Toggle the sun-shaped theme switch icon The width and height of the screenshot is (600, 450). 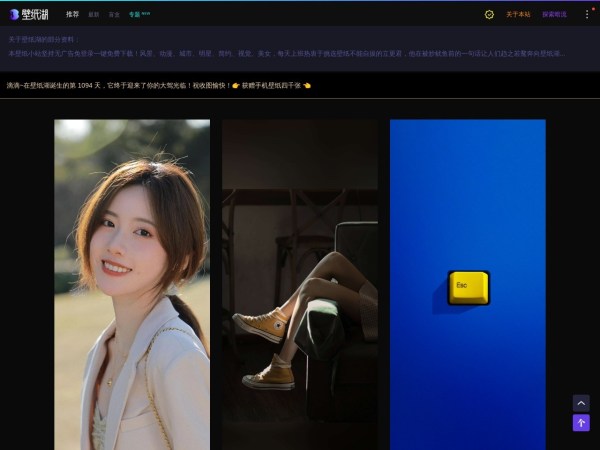489,14
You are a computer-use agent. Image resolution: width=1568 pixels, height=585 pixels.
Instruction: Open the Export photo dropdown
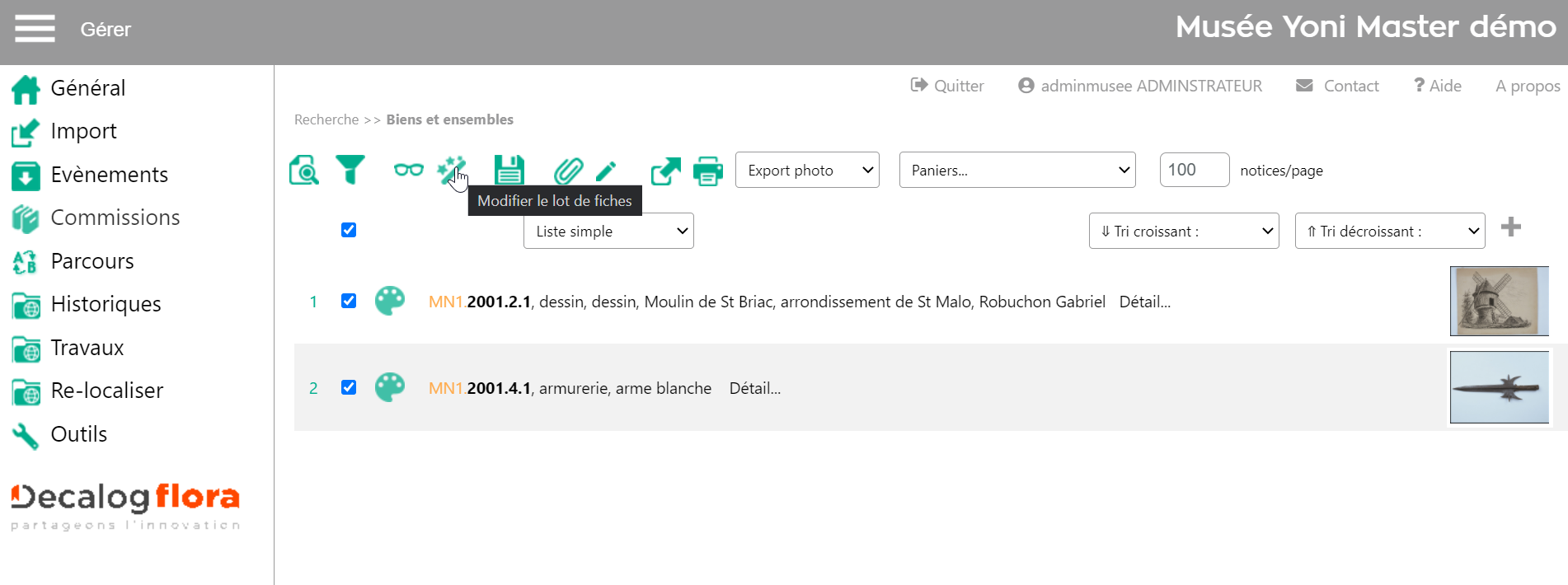pos(806,170)
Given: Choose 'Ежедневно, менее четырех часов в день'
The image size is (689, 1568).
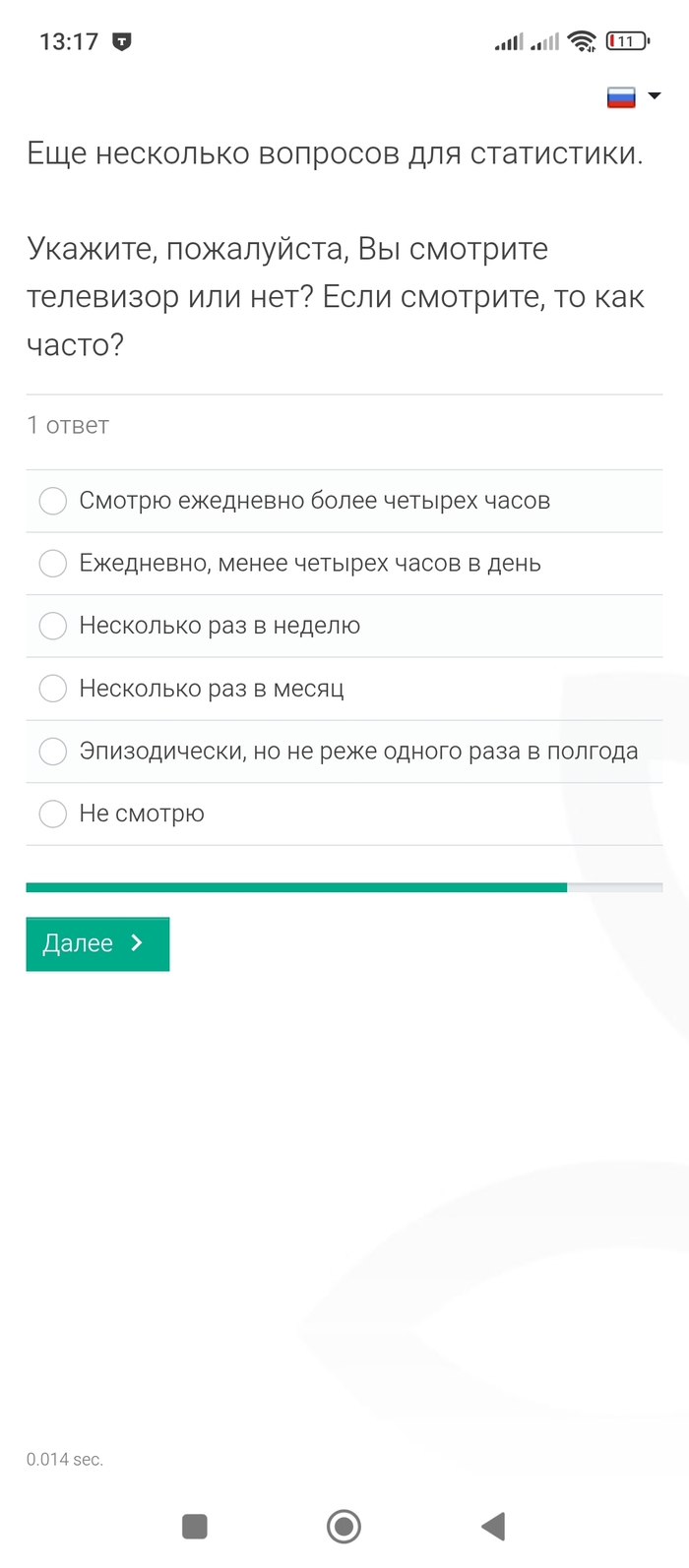Looking at the screenshot, I should [53, 564].

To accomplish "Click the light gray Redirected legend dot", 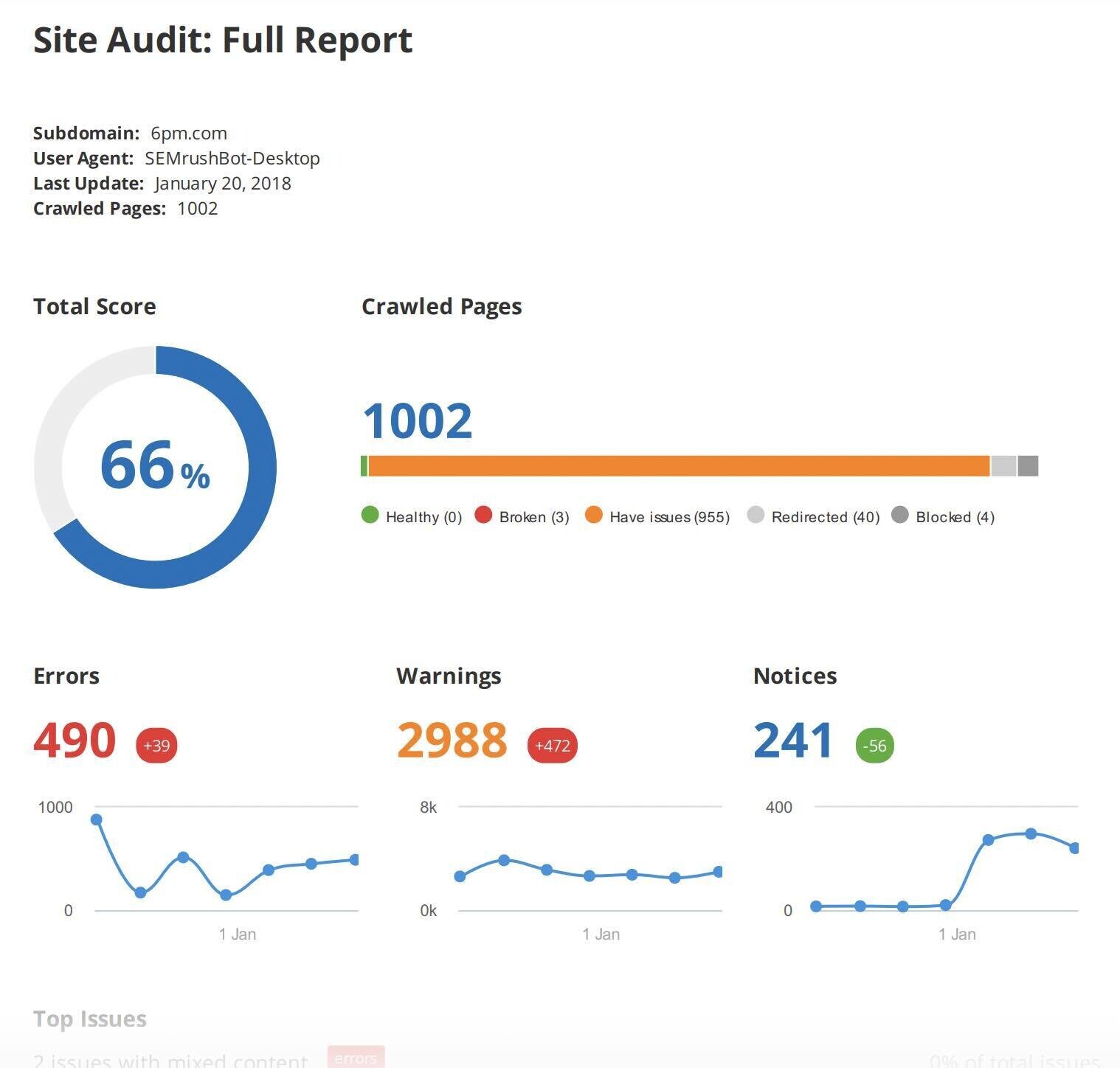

(PROBLEM TO SOLVE) Pull out every line from the one containing "Given: Choose 'Ежедневно, менее" down to the end of the items, word for word, and leave out the pictures.

(ANSWER TO THE EXERCISE)
Given: Choose 'Ежедневно, менее четырех часов в день'
The image size is (689, 1568).
Looking at the screenshot, I should [53, 564].

To accomplish "Click the light gray Redirected legend dot", 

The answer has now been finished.